» Your objective:
Rewrite these rows as a numbered list, leaving out the blank lines.

----

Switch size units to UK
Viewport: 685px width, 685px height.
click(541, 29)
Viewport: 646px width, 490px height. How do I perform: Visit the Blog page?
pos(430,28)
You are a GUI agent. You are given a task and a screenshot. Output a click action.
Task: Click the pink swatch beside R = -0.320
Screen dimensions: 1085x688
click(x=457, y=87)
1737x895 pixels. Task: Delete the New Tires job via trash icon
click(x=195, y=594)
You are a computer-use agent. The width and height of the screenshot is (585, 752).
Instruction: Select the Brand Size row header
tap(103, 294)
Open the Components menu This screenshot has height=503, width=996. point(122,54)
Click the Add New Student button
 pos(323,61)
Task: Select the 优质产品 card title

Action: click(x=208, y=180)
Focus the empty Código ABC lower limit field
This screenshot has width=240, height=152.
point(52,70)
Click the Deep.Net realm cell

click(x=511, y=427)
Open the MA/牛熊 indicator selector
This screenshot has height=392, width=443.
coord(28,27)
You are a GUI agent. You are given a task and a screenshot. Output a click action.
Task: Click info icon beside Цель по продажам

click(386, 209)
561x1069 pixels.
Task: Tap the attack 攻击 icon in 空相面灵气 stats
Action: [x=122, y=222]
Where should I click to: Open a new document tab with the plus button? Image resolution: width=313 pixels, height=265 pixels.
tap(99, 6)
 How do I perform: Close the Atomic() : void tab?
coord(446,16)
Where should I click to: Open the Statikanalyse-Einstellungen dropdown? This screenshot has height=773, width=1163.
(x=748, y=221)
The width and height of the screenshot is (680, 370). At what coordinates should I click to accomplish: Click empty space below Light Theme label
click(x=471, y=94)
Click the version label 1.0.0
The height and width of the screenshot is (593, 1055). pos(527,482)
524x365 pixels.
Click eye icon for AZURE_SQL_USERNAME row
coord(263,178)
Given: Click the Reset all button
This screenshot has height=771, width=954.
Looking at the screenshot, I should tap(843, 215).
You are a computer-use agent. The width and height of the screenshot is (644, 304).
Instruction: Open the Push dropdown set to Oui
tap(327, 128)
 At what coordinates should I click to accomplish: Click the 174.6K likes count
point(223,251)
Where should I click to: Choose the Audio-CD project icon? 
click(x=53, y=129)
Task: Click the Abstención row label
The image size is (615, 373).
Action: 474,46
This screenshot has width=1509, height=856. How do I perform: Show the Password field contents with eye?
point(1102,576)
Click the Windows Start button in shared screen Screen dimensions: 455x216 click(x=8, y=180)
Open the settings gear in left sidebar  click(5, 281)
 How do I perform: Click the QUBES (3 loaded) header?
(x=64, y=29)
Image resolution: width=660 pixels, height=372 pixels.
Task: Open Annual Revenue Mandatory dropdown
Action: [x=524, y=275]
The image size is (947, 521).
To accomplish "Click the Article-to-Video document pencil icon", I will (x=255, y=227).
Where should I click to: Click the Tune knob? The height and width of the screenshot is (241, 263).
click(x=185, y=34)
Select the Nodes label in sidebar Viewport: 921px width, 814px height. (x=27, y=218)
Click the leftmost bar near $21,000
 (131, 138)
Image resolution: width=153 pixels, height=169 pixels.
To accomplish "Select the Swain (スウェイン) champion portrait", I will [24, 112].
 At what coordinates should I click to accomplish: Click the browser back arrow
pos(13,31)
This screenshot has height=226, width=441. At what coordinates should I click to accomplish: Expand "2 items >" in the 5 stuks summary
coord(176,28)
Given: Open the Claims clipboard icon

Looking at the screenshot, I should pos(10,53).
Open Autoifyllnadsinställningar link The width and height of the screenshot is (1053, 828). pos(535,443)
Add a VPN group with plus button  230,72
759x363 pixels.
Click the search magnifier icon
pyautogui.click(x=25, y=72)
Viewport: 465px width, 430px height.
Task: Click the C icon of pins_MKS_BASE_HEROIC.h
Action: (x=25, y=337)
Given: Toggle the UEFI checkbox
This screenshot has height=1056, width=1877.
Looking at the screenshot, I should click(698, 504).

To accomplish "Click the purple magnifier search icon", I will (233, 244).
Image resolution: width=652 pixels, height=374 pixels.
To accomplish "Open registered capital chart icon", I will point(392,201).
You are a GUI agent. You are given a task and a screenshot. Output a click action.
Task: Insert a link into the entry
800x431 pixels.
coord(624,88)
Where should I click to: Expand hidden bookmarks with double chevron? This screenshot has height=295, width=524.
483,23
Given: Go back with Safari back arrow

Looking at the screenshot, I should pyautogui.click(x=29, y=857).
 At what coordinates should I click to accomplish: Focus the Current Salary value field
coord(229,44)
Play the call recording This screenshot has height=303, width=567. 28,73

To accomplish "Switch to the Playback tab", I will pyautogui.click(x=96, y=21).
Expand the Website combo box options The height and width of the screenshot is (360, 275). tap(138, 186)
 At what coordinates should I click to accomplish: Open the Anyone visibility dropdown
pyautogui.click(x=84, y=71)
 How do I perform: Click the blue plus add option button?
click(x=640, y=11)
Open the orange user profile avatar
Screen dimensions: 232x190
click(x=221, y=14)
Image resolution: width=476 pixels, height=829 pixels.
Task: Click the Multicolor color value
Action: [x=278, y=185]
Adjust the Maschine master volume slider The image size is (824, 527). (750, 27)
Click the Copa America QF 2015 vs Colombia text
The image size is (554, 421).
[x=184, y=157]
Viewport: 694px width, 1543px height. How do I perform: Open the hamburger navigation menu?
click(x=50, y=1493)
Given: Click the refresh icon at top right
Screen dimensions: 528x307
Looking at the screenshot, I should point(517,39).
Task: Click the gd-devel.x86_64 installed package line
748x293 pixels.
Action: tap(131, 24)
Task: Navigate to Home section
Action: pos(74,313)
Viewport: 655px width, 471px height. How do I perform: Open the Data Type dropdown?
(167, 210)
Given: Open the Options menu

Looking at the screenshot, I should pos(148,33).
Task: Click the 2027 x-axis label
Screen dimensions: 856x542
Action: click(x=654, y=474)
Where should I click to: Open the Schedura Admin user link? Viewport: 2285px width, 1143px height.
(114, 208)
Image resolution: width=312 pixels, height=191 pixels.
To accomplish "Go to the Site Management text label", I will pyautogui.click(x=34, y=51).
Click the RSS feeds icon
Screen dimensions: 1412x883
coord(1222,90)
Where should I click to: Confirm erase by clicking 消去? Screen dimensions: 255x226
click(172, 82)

----

» Problem solution:
1. Switch size units to UK
2. Viewport: 685px width, 685px height.
3. click(541, 29)
4. Viewport: 646px width, 490px height. How do I perform: Visit the Blog page?
5. pos(430,28)
6. You are a GUI agent. You are given a task and a screenshot. Output a click action.
7. Task: Click the pink swatch beside R = -0.320
8. Screen dimensions: 1085x688
9. click(x=457, y=87)
10. 1737x895 pixels. Task: Delete the New Tires job via trash icon
11. click(x=195, y=594)
12. You are a computer-use agent. The width and height of the screenshot is (585, 752).
13. Instruction: Select the Brand Size row header
14. tap(103, 294)
15. Open the Components menu This screenshot has height=503, width=996. point(122,54)
16. Click the Add New Student button
17.  pos(323,61)
18. Task: Select the 优质产品 card title
19. Action: click(x=208, y=180)
20. Focus the empty Código ABC lower limit field
21. This screenshot has width=240, height=152.
22. point(52,70)
23. Click the Deep.Net realm cell
24. click(x=511, y=427)
25. Open the MA/牛熊 indicator selector
26. This screenshot has height=392, width=443.
27. coord(28,27)
28. You are a GUI agent. You are given a task and a screenshot. Output a click action.
29. Task: Click info icon beside Цель по продажам
30. click(386, 209)
31. 561x1069 pixels.
32. Task: Tap the attack 攻击 icon in 空相面灵气 stats
33. Action: [x=122, y=222]
34. Where should I click to: Open a new document tab with the plus button? Image resolution: width=313 pixels, height=265 pixels.
35. tap(99, 6)
36.  How do I perform: Close the Atomic() : void tab?
37. coord(446,16)
38. Where should I click to: Open the Statikanalyse-Einstellungen dropdown? This screenshot has height=773, width=1163.
39. (x=748, y=221)
40. The width and height of the screenshot is (680, 370). At what coordinates should I click to accomplish: Click empty space below Light Theme label
41. click(x=471, y=94)
42. Click the version label 1.0.0
43. The height and width of the screenshot is (593, 1055). pos(527,482)
44. 524x365 pixels.
45. Click eye icon for AZURE_SQL_USERNAME row
46. coord(263,178)
47. Given: Click the Reset all button
48. This screenshot has height=771, width=954.
49. Looking at the screenshot, I should tap(843, 215).
50. You are a computer-use agent. The width and height of the screenshot is (644, 304).
51. Instruction: Open the Push dropdown set to Oui
52. tap(327, 128)
53.  At what coordinates should I click to accomplish: Click the 174.6K likes count
54. point(223,251)
55. Where should I click to: Choose the Audio-CD project icon? 
56. click(x=53, y=129)
57. Task: Click the Abstención row label
58. The image size is (615, 373).
59. Action: 474,46
60. This screenshot has width=1509, height=856. How do I perform: Show the Password field contents with eye?
61. point(1102,576)
62. Click the Windows Start button in shared screen Screen dimensions: 455x216 click(x=8, y=180)
63. Open the settings gear in left sidebar  click(5, 281)
64.  How do I perform: Click the QUBES (3 loaded) header?
65. (x=64, y=29)
66. Image resolution: width=660 pixels, height=372 pixels.
67. Task: Open Annual Revenue Mandatory dropdown
68. Action: [x=524, y=275]
69. The image size is (947, 521).
70. To accomplish "Click the Article-to-Video document pencil icon", I will (x=255, y=227).
71. Where should I click to: Click the Tune knob? The height and width of the screenshot is (241, 263).
72. click(x=185, y=34)
73. Select the Nodes label in sidebar Viewport: 921px width, 814px height. (x=27, y=218)
74. Click the leftmost bar near $21,000
75.  (131, 138)
76. Image resolution: width=153 pixels, height=169 pixels.
77. To accomplish "Select the Swain (スウェイン) champion portrait", I will [24, 112].
78.  At what coordinates should I click to accomplish: Click the browser back arrow
79. pos(13,31)
80. This screenshot has height=226, width=441. At what coordinates should I click to accomplish: Expand "2 items >" in the 5 stuks summary
81. coord(176,28)
82. Given: Open the Claims clipboard icon
83. Looking at the screenshot, I should pos(10,53).
84. Open Autoifyllnadsinställningar link The width and height of the screenshot is (1053, 828). pos(535,443)
85. Add a VPN group with plus button  230,72
86. 759x363 pixels.
87. Click the search magnifier icon
88. pyautogui.click(x=25, y=72)
89. Viewport: 465px width, 430px height.
90. Task: Click the C icon of pins_MKS_BASE_HEROIC.h
91. Action: (x=25, y=337)
92. Given: Toggle the UEFI checkbox
93. This screenshot has height=1056, width=1877.
94. Looking at the screenshot, I should click(698, 504).
95. To accomplish "Click the purple magnifier search icon", I will (233, 244).
96. Image resolution: width=652 pixels, height=374 pixels.
97. To accomplish "Open registered capital chart icon", I will point(392,201).
98. You are a GUI agent. You are given a task and a screenshot. Output a click action.
99. Task: Insert a link into the entry
100. 800x431 pixels.
101. coord(624,88)
102. Where should I click to: Expand hidden bookmarks with double chevron? This screenshot has height=295, width=524.
103. 483,23
104. Given: Go back with Safari back arrow
105. Looking at the screenshot, I should pyautogui.click(x=29, y=857).
106.  At what coordinates should I click to accomplish: Focus the Current Salary value field
107. coord(229,44)
108. Play the call recording This screenshot has height=303, width=567. 28,73
109. To accomplish "Switch to the Playback tab", I will pyautogui.click(x=96, y=21).
110. Expand the Website combo box options The height and width of the screenshot is (360, 275). tap(138, 186)
111.  At what coordinates should I click to accomplish: Open the Anyone visibility dropdown
112. pyautogui.click(x=84, y=71)
113.  How do I perform: Click the blue plus add option button?
114. click(x=640, y=11)
115. Open the orange user profile avatar
116. Screen dimensions: 232x190
117. click(x=221, y=14)
118. Image resolution: width=476 pixels, height=829 pixels.
119. Task: Click the Multicolor color value
120. Action: [x=278, y=185]
121. Adjust the Maschine master volume slider The image size is (824, 527). (750, 27)
122. Click the Copa America QF 2015 vs Colombia text
123. The image size is (554, 421).
124. [x=184, y=157]
125. Viewport: 694px width, 1543px height. How do I perform: Open the hamburger navigation menu?
126. click(x=50, y=1493)
127. Given: Click the refresh icon at top right
128. Screen dimensions: 528x307
129. Looking at the screenshot, I should point(517,39).
130. Task: Click the gd-devel.x86_64 installed package line
131. 748x293 pixels.
132. Action: tap(131, 24)
133. Task: Navigate to Home section
134. Action: pos(74,313)
135. Viewport: 655px width, 471px height. How do I perform: Open the Data Type dropdown?
136. (167, 210)
137. Given: Open the Options menu
138. Looking at the screenshot, I should pos(148,33).
139. Task: Click the 2027 x-axis label
140. Screen dimensions: 856x542
141. Action: click(x=654, y=474)
142. Where should I click to: Open the Schedura Admin user link? Viewport: 2285px width, 1143px height.
143. (114, 208)
144. Image resolution: width=312 pixels, height=191 pixels.
145. To accomplish "Go to the Site Management text label", I will pyautogui.click(x=34, y=51).
146. Click the RSS feeds icon
147. Screen dimensions: 1412x883
148. coord(1222,90)
149. Where should I click to: Confirm erase by clicking 消去? Screen dimensions: 255x226
150. click(172, 82)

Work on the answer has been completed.